Top of MATERIAL TO PROCESS

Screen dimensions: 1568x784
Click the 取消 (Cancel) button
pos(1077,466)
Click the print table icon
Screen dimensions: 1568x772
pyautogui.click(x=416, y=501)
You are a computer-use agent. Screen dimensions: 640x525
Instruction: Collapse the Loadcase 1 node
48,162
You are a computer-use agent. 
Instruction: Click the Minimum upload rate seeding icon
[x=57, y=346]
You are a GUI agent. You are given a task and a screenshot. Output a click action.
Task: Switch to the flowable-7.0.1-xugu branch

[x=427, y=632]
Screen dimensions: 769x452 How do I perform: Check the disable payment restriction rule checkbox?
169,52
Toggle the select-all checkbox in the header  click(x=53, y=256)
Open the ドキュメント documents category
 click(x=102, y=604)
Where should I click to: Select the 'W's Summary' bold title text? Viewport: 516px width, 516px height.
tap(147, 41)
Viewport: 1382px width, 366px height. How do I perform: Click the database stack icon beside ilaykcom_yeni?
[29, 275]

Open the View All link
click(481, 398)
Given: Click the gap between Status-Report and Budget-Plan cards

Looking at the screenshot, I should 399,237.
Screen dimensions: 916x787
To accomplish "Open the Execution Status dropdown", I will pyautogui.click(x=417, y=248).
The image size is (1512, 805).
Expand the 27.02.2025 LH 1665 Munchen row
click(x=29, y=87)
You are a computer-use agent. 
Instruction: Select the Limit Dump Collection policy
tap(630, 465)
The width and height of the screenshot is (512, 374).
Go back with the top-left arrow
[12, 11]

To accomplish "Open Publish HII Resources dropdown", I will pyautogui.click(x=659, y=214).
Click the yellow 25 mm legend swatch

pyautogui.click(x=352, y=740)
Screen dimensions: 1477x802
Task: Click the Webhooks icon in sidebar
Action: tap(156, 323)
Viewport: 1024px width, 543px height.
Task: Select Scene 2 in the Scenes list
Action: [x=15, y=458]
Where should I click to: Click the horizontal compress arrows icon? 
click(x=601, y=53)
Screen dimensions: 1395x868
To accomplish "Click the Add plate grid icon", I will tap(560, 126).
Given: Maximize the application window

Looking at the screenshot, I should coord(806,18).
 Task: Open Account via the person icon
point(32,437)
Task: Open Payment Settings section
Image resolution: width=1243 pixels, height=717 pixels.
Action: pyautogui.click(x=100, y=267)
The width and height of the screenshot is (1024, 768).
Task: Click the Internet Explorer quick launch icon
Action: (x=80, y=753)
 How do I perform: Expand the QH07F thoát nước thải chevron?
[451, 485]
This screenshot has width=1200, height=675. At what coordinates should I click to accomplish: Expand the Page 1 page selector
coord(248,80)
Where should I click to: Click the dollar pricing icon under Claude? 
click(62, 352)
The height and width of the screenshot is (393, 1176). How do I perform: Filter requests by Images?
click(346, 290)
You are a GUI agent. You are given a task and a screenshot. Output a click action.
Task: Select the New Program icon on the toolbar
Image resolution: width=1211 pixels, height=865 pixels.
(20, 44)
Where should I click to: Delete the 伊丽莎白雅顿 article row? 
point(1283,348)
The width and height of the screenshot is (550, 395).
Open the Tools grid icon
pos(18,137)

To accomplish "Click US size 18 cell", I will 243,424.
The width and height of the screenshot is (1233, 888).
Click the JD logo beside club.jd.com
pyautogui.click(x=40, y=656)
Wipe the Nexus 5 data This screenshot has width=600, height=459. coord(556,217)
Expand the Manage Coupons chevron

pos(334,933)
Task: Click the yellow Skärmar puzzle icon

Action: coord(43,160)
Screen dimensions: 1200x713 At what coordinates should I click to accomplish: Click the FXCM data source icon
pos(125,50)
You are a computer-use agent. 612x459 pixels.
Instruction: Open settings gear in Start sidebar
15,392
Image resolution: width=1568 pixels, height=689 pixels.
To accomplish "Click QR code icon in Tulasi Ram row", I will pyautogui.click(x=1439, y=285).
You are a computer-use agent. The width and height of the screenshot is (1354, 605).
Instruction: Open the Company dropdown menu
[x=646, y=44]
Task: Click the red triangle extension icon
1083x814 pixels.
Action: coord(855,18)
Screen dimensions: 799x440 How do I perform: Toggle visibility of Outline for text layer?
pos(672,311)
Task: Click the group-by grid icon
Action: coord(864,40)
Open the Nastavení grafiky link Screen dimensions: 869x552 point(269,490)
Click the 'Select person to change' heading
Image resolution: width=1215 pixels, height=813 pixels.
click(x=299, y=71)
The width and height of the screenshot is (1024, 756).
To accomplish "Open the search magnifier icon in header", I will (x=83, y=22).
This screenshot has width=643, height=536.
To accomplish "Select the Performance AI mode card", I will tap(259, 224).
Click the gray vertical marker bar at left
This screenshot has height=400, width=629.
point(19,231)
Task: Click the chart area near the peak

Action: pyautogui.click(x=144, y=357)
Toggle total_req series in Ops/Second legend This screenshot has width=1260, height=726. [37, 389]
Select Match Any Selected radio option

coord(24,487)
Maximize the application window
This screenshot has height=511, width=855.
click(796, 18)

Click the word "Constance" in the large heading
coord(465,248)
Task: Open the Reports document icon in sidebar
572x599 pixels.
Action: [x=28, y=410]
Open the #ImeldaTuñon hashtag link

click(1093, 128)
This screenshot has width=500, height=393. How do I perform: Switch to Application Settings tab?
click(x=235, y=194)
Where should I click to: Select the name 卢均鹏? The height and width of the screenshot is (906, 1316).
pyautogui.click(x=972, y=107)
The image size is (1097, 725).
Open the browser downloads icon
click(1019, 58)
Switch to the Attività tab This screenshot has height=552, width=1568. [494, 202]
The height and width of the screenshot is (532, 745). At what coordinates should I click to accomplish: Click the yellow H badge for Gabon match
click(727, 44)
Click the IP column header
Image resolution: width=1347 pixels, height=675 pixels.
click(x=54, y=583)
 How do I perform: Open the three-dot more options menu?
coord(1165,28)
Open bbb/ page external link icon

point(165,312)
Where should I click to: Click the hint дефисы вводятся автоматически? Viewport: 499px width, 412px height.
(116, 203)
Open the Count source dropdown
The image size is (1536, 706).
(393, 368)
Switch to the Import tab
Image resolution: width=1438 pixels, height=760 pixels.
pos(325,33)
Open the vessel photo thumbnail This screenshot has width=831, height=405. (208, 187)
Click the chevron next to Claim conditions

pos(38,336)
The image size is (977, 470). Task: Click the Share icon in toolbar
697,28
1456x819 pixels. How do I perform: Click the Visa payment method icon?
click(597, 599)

Bottom of MATERIAL TO PROCESS

YOUR OBJECTIVE =>
Restate the records above word for word, omitting nothing.

ANSWER FOR THE TASK =>
Screen dimensions: 1568x784
Click the 取消 (Cancel) button
pos(1077,466)
Click the print table icon
Screen dimensions: 1568x772
pyautogui.click(x=416, y=501)
You are a computer-use agent. Screen dimensions: 640x525
Instruction: Collapse the Loadcase 1 node
48,162
You are a computer-use agent. 
Instruction: Click the Minimum upload rate seeding icon
[x=57, y=346]
You are a GUI agent. You are given a task and a screenshot. Output a click action.
Task: Switch to the flowable-7.0.1-xugu branch

[x=427, y=632]
Screen dimensions: 769x452 How do I perform: Check the disable payment restriction rule checkbox?
169,52
Toggle the select-all checkbox in the header  click(x=53, y=256)
Open the ドキュメント documents category
 click(x=102, y=604)
Where should I click to: Select the 'W's Summary' bold title text? Viewport: 516px width, 516px height.
tap(147, 41)
Viewport: 1382px width, 366px height. How do I perform: Click the database stack icon beside ilaykcom_yeni?
[29, 275]

Open the View All link
click(481, 398)
Given: Click the gap between Status-Report and Budget-Plan cards

Looking at the screenshot, I should 399,237.
Screen dimensions: 916x787
To accomplish "Open the Execution Status dropdown", I will pyautogui.click(x=417, y=248).
The image size is (1512, 805).
Expand the 27.02.2025 LH 1665 Munchen row
click(x=29, y=87)
You are a computer-use agent. 
Instruction: Select the Limit Dump Collection policy
tap(630, 465)
The width and height of the screenshot is (512, 374).
Go back with the top-left arrow
[12, 11]

To accomplish "Open Publish HII Resources dropdown", I will pyautogui.click(x=659, y=214).
Click the yellow 25 mm legend swatch

pyautogui.click(x=352, y=740)
Screen dimensions: 1477x802
Task: Click the Webhooks icon in sidebar
Action: tap(156, 323)
Viewport: 1024px width, 543px height.
Task: Select Scene 2 in the Scenes list
Action: [x=15, y=458]
Where should I click to: Click the horizontal compress arrows icon? 
click(x=601, y=53)
Screen dimensions: 1395x868
To accomplish "Click the Add plate grid icon", I will tap(560, 126).
Given: Maximize the application window

Looking at the screenshot, I should coord(806,18).
 Task: Open Account via the person icon
point(32,437)
Task: Open Payment Settings section
Image resolution: width=1243 pixels, height=717 pixels.
Action: pyautogui.click(x=100, y=267)
The width and height of the screenshot is (1024, 768).
Task: Click the Internet Explorer quick launch icon
Action: (x=80, y=753)
 How do I perform: Expand the QH07F thoát nước thải chevron?
[451, 485]
This screenshot has width=1200, height=675. At what coordinates should I click to accomplish: Expand the Page 1 page selector
coord(248,80)
Where should I click to: Click the dollar pricing icon under Claude? 
click(62, 352)
The height and width of the screenshot is (393, 1176). How do I perform: Filter requests by Images?
click(346, 290)
You are a GUI agent. You are given a task and a screenshot. Output a click action.
Task: Select the New Program icon on the toolbar
Image resolution: width=1211 pixels, height=865 pixels.
(20, 44)
Where should I click to: Delete the 伊丽莎白雅顿 article row? 
point(1283,348)
The width and height of the screenshot is (550, 395).
Open the Tools grid icon
pos(18,137)

To accomplish "Click US size 18 cell", I will 243,424.
The width and height of the screenshot is (1233, 888).
Click the JD logo beside club.jd.com
pyautogui.click(x=40, y=656)
Wipe the Nexus 5 data This screenshot has width=600, height=459. coord(556,217)
Expand the Manage Coupons chevron

pos(334,933)
Task: Click the yellow Skärmar puzzle icon

Action: coord(43,160)
Screen dimensions: 1200x713 At what coordinates should I click to accomplish: Click the FXCM data source icon
pos(125,50)
You are a computer-use agent. 612x459 pixels.
Instruction: Open settings gear in Start sidebar
15,392
Image resolution: width=1568 pixels, height=689 pixels.
To accomplish "Click QR code icon in Tulasi Ram row", I will pyautogui.click(x=1439, y=285).
You are a computer-use agent. The width and height of the screenshot is (1354, 605).
Instruction: Open the Company dropdown menu
[x=646, y=44]
Task: Click the red triangle extension icon
1083x814 pixels.
Action: coord(855,18)
Screen dimensions: 799x440 How do I perform: Toggle visibility of Outline for text layer?
pos(672,311)
Task: Click the group-by grid icon
Action: coord(864,40)
Open the Nastavení grafiky link Screen dimensions: 869x552 point(269,490)
Click the 'Select person to change' heading
Image resolution: width=1215 pixels, height=813 pixels.
click(x=299, y=71)
The width and height of the screenshot is (1024, 756).
To accomplish "Open the search magnifier icon in header", I will (x=83, y=22).
This screenshot has width=643, height=536.
To accomplish "Select the Performance AI mode card", I will tap(259, 224).
Click the gray vertical marker bar at left
This screenshot has height=400, width=629.
point(19,231)
Task: Click the chart area near the peak

Action: pyautogui.click(x=144, y=357)
Toggle total_req series in Ops/Second legend This screenshot has width=1260, height=726. [37, 389]
Select Match Any Selected radio option

coord(24,487)
Maximize the application window
This screenshot has height=511, width=855.
click(796, 18)

Click the word "Constance" in the large heading
coord(465,248)
Task: Open the Reports document icon in sidebar
572x599 pixels.
Action: [x=28, y=410]
Open the #ImeldaTuñon hashtag link

click(1093, 128)
This screenshot has width=500, height=393. How do I perform: Switch to Application Settings tab?
click(x=235, y=194)
Where should I click to: Select the name 卢均鹏? The height and width of the screenshot is (906, 1316).
pyautogui.click(x=972, y=107)
The image size is (1097, 725).
Open the browser downloads icon
click(1019, 58)
Switch to the Attività tab This screenshot has height=552, width=1568. [494, 202]
The height and width of the screenshot is (532, 745). At what coordinates should I click to accomplish: Click the yellow H badge for Gabon match
click(727, 44)
Click the IP column header
Image resolution: width=1347 pixels, height=675 pixels.
click(x=54, y=583)
 How do I perform: Open the three-dot more options menu?
coord(1165,28)
Open bbb/ page external link icon

point(165,312)
Where should I click to: Click the hint дефисы вводятся автоматически? Viewport: 499px width, 412px height.
(116, 203)
Open the Count source dropdown
The image size is (1536, 706).
(393, 368)
Switch to the Import tab
Image resolution: width=1438 pixels, height=760 pixels.
pos(325,33)
Open the vessel photo thumbnail This screenshot has width=831, height=405. (208, 187)
Click the chevron next to Claim conditions

pos(38,336)
The image size is (977, 470). Task: Click the Share icon in toolbar
697,28
1456x819 pixels. How do I perform: Click the Visa payment method icon?
click(597, 599)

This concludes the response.